INPUT MATERIAL
☆ ☆ ☆ ☆
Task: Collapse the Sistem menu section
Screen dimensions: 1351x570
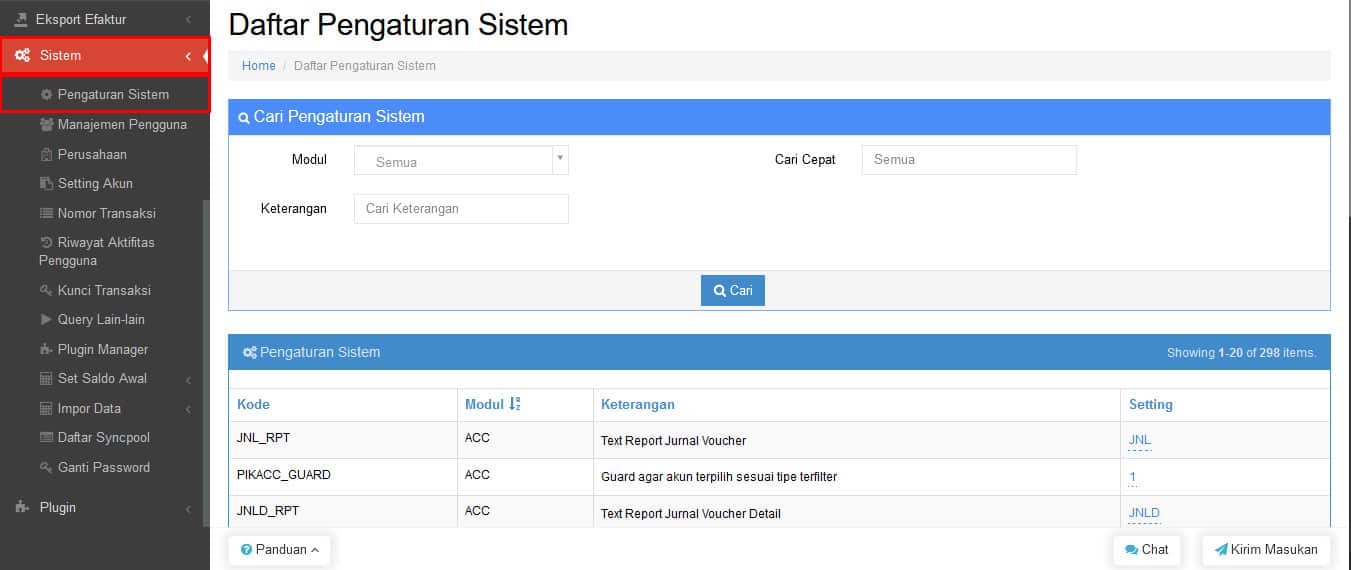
☆ ☆ ☆ ☆
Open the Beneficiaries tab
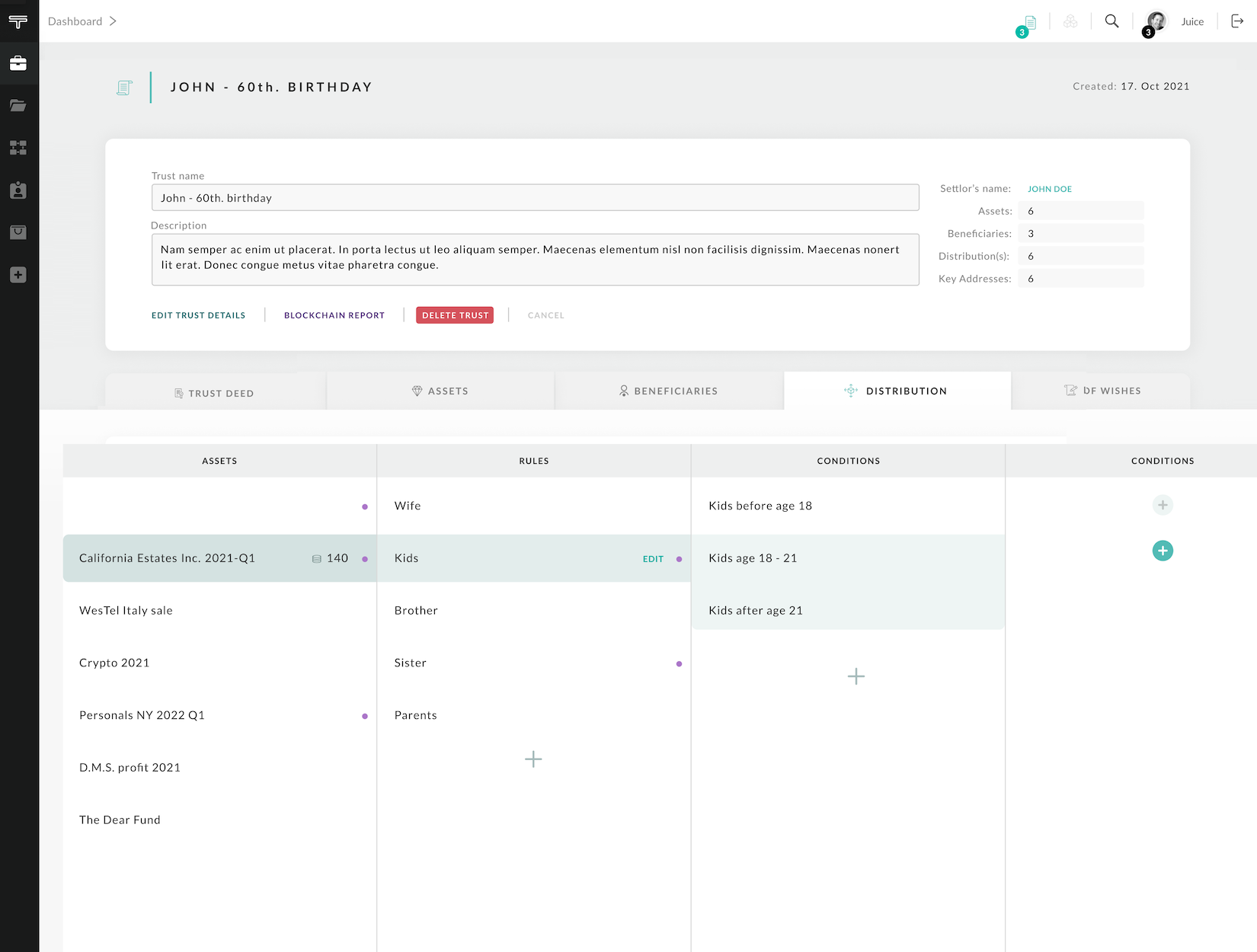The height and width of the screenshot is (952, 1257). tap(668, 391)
☆ ☆ ☆ ☆
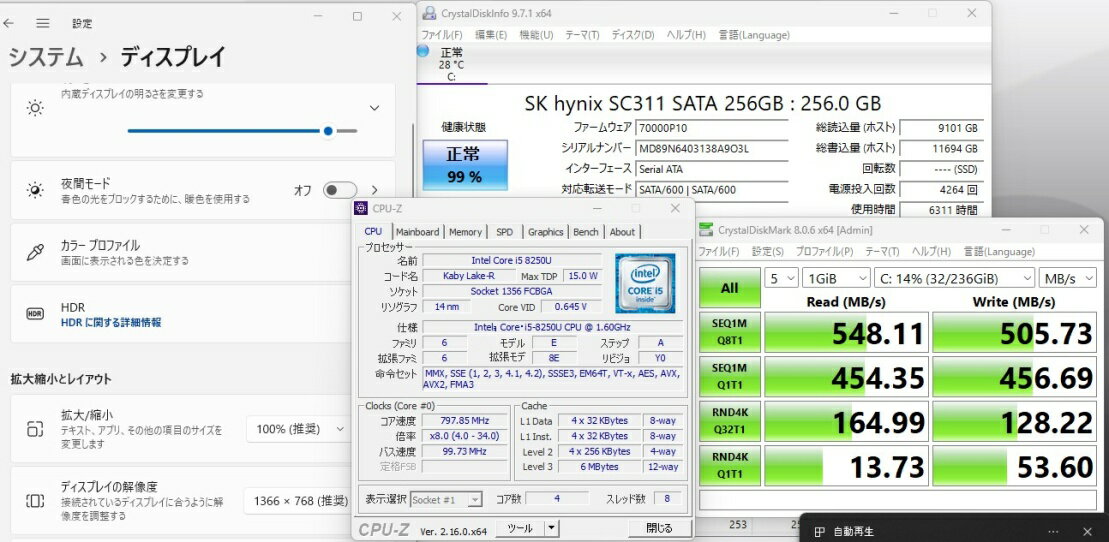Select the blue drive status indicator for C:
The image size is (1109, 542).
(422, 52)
☆ ☆ ☆ ☆
AIM OF THE TASK
Set down the stretch of the material from the line containing "Task: Collapse the Sistem menu section" through the line containing "Screen dimensions: 1351x570" word for word, including both of those lines.

RESPONSE
Task: Collapse the Sistem menu section
Screen dimensions: 1351x570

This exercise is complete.